Tatum

Ryan & Tatum O'Neal, 1975

Maybe it’s just me, but I’ve been emotionally inundated with all the interviews Ryan & Tatum O’Neal are doing to promote their “docu-series” on OWN. Tatum also has another book out, so she’s hawking that, but I get the impression that she genuinely wants to make amends with her father after all these years. Long story short: her mother (an orphan who hailed from Americus, GA) had many issues and abandoned Tatum and her brother when Tatum was 7. Her father Ryan then got custody of the children and he quickly put Tatum in the movies; her Oscar-winning turn opposite him in 1973’s Paper Moon was apparently the start of their many rifts, to the point that he didn’t even attend the Oscars the year she won (at the age of 10). She then began financially supporting her wayward mother via her earnings from The Bad News Bears, Little Darlings, etc. In the meantime, Ryan took up with Farrah Fawcett. One of the saddest quotes from this recent barrage of interviews came when Piers Morgan remarked that it seemed like Ryan traded the love for his daughter for his love for Farrah. Ryan’s semi-teary, juvenile-esque response was, “Why couldn’t I have them both?” Most people wouldn’t find it that hard to love both their daughter and their girlfriend, but that’s just my opinion.

[Data below]
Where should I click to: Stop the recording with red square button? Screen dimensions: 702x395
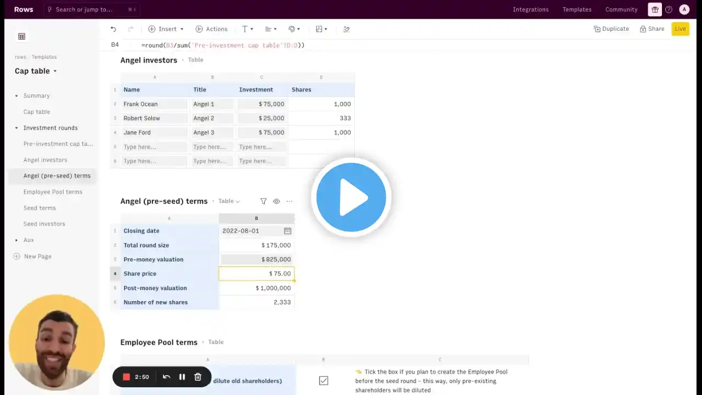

[Problem statement] According to the post about Ryan and Tatum O'Neal, how old was Tatum when she won her Oscar? The material after the text stands apart from it.

[Answer to the problem] She was 10.